Title: Blood glucose monitoring from voice signal, 5 years later
Abstract:
Non-invasive glucose monitoring is a notoriously difficult problem including the unfortunate history of several biomarkers developed and then retrieved. Vocal biomarkers are non-intrusive and cost-effective, and therefore are very desired. Several systems were developed for both diabetes diagnostics [2] and blood glucose (BG) monitoring [1]. The former is possible, because associated diseases cause permanent damage to the systems involved in the voice production and consequently the pathological trace is detectable from voice. Regarding the latter, there are two explanations of why voice reflects BG swings:
? the change in BG concentration makes the elastic properties of the tissue of the larynx and cord change, which in turn causes the change in spectral characteristics of voice, and
? hypoglycemia is often accompanied by anxiety, whereas hyperglycemia is accompanied by lethargy, and it is known that emotional states are detectable from voice [4].

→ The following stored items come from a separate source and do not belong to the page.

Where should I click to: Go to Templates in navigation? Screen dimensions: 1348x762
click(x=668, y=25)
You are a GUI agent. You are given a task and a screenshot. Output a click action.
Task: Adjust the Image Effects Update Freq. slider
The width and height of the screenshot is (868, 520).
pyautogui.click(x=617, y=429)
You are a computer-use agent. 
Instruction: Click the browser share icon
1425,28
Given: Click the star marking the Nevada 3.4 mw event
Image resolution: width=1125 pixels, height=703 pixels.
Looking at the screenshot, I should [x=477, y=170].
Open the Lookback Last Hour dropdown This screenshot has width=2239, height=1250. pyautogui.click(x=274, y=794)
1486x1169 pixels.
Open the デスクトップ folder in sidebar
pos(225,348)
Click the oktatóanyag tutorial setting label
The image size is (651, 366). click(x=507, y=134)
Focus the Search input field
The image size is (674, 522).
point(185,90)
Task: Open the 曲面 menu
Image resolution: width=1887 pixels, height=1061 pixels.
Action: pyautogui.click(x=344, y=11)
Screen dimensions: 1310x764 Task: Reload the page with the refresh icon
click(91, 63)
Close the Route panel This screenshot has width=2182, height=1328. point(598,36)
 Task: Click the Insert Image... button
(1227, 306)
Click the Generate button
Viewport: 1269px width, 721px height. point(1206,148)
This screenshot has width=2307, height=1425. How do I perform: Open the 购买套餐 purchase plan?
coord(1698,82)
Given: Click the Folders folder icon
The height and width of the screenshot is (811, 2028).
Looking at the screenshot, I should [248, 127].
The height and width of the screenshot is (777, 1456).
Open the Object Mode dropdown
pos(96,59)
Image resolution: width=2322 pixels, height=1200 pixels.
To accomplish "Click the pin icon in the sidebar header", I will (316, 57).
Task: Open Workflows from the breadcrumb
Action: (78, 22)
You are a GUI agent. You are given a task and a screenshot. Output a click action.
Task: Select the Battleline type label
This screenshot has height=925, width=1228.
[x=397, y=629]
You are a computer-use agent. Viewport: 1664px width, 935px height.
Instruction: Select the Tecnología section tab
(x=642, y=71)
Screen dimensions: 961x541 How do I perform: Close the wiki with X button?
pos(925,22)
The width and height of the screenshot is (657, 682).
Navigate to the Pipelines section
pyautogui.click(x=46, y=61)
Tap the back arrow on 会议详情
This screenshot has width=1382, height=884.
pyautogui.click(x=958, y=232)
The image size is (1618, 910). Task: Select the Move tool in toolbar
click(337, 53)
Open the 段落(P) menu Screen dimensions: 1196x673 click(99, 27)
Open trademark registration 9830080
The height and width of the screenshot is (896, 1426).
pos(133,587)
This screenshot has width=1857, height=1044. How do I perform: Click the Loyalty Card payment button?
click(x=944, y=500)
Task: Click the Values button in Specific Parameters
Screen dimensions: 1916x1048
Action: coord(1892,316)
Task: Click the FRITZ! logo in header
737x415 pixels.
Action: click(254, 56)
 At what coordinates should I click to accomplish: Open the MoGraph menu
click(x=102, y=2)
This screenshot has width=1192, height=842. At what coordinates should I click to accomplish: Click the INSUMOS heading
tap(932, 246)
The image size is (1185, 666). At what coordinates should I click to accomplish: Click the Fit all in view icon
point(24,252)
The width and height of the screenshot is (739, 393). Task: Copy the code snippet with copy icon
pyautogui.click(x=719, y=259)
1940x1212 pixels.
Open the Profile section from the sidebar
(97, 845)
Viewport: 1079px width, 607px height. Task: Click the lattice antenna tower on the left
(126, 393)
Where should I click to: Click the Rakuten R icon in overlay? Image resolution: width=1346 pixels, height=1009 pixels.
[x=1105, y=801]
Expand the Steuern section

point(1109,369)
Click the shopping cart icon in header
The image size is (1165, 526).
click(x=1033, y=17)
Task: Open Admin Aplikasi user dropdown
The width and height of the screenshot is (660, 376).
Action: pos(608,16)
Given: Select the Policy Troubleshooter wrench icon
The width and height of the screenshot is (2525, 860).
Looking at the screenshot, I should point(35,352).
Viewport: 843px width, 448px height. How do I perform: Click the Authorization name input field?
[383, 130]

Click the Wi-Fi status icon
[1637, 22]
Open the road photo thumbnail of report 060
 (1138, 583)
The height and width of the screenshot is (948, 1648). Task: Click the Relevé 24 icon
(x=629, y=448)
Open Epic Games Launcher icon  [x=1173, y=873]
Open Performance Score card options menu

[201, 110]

The statistical association between voice and BG has been repeatedly confirmed in the literature, as a next step effective detection has been aimed. I will review the architectures of the successful systems:
? several generations of feature extraction software for voice signal (praat, openEAR, convolutional NNs), and
? diverse classification functions (from linear regression to deep neural networks).
The superiority of some newer architectures over the old ones were claimed, but cause doubts in the light of information leakage and cheating/ignorance on the state of the art. These defects were not well understood when those research aerticles were published. I will review the pitfalls of working with glucose and voice, including the sources of nontrivial information leakage. Non-invasive glucose biomarkers based on other sources than voice were reviewed, for example in [3.] For future work, the deep neural architecture is recommended with a number of useful practices taken from the bioinformatics analysis for trasncriptomics such as itegrating survival analysis framework [5], including {age, sex} features, avoiding information leakage if tranfer weight is used, and considering influential deep architectures in the light of the problem.